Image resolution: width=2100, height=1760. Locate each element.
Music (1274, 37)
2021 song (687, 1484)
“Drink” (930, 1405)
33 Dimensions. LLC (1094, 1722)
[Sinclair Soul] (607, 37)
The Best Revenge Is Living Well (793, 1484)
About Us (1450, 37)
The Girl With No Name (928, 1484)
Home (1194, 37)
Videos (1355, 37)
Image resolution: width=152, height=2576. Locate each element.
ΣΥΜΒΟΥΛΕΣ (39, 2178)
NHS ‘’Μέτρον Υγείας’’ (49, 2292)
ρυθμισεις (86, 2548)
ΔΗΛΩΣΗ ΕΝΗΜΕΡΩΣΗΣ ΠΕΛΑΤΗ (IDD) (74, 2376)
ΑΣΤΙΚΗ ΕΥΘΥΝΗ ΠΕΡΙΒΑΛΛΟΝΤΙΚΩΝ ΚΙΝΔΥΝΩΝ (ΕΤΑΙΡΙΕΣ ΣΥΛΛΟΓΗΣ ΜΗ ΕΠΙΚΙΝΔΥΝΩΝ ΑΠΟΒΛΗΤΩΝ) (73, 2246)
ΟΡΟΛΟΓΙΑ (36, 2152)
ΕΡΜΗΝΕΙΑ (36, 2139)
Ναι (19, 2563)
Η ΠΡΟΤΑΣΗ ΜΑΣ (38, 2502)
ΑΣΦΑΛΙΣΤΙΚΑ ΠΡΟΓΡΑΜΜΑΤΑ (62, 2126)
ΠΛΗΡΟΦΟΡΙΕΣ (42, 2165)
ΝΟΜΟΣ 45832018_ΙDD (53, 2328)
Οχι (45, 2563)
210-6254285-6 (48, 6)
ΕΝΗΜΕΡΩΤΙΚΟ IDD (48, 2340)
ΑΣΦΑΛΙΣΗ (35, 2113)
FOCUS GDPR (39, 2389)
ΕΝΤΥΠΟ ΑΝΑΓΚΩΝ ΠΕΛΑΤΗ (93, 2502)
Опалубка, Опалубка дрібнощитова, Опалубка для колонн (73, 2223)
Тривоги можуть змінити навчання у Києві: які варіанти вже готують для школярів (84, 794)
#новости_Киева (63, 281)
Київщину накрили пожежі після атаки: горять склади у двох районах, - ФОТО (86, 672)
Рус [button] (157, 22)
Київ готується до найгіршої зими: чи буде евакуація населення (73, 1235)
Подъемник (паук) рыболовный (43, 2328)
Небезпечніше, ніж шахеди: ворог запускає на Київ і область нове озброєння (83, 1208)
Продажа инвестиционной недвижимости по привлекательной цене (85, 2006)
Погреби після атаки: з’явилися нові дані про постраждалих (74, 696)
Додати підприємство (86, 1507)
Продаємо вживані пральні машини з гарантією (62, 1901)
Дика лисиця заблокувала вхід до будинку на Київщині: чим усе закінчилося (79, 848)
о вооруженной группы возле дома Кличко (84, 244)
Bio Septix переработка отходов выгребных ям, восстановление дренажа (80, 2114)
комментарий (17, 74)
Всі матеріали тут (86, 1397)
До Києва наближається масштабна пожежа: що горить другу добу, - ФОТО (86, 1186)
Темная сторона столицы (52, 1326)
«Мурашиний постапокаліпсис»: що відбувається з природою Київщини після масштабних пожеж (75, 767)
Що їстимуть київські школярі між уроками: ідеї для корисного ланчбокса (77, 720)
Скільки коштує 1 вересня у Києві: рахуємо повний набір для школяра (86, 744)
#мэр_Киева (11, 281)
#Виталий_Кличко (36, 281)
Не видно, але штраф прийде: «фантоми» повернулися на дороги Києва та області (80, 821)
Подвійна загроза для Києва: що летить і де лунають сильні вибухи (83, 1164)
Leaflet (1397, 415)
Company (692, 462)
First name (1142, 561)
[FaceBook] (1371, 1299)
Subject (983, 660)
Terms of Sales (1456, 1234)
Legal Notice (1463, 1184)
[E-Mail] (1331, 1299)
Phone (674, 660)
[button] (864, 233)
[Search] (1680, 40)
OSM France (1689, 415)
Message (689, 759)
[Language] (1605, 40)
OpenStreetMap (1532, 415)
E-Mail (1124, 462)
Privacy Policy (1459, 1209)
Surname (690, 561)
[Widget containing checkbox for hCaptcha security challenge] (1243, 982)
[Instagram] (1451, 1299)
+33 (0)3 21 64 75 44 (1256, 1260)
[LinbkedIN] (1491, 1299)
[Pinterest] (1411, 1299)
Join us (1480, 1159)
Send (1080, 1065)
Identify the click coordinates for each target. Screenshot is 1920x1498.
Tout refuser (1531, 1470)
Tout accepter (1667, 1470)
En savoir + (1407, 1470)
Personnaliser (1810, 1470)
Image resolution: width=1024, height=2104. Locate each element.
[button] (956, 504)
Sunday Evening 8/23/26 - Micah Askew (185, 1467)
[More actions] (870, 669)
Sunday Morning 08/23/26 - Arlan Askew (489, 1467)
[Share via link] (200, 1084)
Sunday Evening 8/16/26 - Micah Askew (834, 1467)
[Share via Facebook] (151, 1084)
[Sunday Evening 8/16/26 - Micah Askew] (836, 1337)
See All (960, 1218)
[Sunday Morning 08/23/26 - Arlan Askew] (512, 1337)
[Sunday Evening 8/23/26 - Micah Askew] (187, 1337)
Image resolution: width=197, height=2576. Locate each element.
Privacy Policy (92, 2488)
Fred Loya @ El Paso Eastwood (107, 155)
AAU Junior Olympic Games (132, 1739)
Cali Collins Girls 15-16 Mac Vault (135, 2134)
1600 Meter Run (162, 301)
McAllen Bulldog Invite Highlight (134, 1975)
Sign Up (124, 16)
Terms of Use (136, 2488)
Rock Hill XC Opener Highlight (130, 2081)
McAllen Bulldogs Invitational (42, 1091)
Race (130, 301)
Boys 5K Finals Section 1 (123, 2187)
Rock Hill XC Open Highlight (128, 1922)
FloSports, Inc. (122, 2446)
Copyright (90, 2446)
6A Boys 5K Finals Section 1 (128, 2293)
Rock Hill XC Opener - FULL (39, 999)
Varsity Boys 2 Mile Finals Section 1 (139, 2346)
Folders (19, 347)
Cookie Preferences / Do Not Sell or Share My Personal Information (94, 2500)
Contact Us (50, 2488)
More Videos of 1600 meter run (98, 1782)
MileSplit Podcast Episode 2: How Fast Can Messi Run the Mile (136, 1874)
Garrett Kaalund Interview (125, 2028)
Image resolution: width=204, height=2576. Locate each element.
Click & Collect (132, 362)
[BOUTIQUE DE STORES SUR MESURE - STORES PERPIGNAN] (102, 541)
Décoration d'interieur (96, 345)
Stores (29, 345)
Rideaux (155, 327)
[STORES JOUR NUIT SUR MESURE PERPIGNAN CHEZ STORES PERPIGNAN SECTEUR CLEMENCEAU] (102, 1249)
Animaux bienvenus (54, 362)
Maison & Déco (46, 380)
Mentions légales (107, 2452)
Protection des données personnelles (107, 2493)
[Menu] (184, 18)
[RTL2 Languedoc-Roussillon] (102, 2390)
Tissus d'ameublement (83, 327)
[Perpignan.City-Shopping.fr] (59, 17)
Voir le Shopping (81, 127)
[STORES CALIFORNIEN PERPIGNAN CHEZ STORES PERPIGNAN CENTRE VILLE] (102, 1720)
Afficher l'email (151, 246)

Required action> Above are records; count the lines among them that include the word "height", and give only the number.

Expected answer> 5